And so yeah: the M-bomb got dropped.
After indulging myself in this preposterous idea of getting married, Chey then introduced the concept of premarital counseling to me. I had never heard of such a thing. Yet, having undergone it and benefiting from it on a daily basis, I’d strongly suggest you would do so before getting married.
This way we got to have the hard conversations first, got to dig and poke around in the not-so-wonderful sides of one another, so that we could see how we would come together even in the rough convos. We got to get to know each other in ways that we never would, had we just kept on dating. We got to lay a solid foundation on which all our future endeavors could build upon. And we got a lot more out of it too. I will always remain grateful to Armando…
And because a strong and healthy marriage is essential in a happy family, it also is the foundation of our program.
Being happily married for over two years now, I have to admit that I wouldn’t want it any other way than being married.
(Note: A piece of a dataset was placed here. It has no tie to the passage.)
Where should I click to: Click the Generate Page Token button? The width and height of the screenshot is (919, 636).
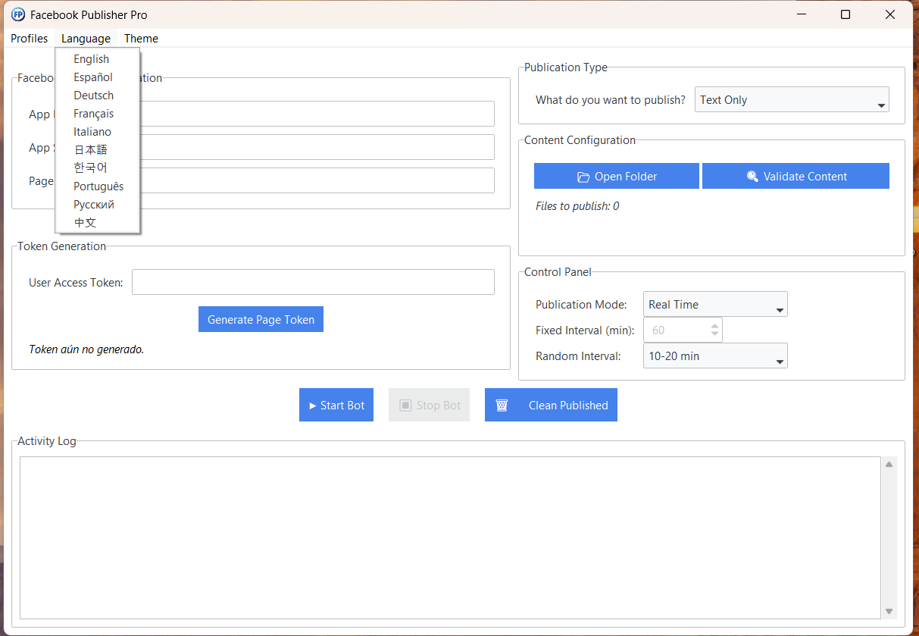pos(261,320)
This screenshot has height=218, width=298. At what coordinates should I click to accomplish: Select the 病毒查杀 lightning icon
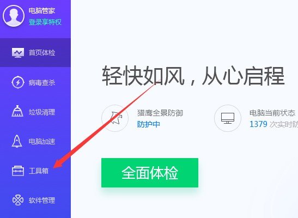tap(18, 82)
First of all I feel it’s beneficial to Chey and I.
In the past I was in a long term relationship with Billie’s mom without ever being married, and when I look back at how that felt and compare it with being married now, I’d prefer this feeling a thousand times over. Being un-married (I feel) you’re basically in the relationship with only one foot; in a marriage, you’re in completely with both feet and all. In the past there was always this “possibility that it could go wrong”, and now I feel that I approach issues differently.
It’s not JUST about this one issue anymore, it’s about the next one thousand issues, for it’s part of life. Of course the main objective is not to have a thousand discussions. My main objective is loving my wife more after having had the thousand arguments, than before, and her loving me more deeply. To me this is a revelation and such a relief. It also gives me a more peaceful feeling.
I’m also very glad for my daughter that I got a second shot at it.
When Billie’s mom and I decided to break up, she was only three. I remember thinking: “That I feel miserable 24/7 is something I could live with”, however absurd the thought seems to me now. But when I noticed that Billie was physically showing signs of distress, I knew something had to give. I knew that when that sweet little innocent angel would grow up between two fighting parents, she would develop a perception of love and relationships that would negatively impact our family for generations to come.
Therefore I am very glad that now I can show her what love and marriage should be all about: love & respect, so that we can all thrive together.
There’s another reason why we dive deeper in building a strong and healthy marriage in our program FIRST.
In scientific literature, we discovered that kids take the “relationship” with the new partner more serious when the parents officially get married. For the kids, this act of commitment brings peace and certainty, knowing that “they’re here to stay”, kind of a thing.
Besides the kids, the ex-es too take “your new girl or boyfriend” and the relationship more serious. They too know that “the new one” is in it for the long run and it’s not just a fling.
In closing, if you were to ask me whether “to marry or not to marry”, I’d say YES with all of my heart and soul. But only to you, Chey.
* A big shout out goes to Armando, for without his help we might not have been so happily married.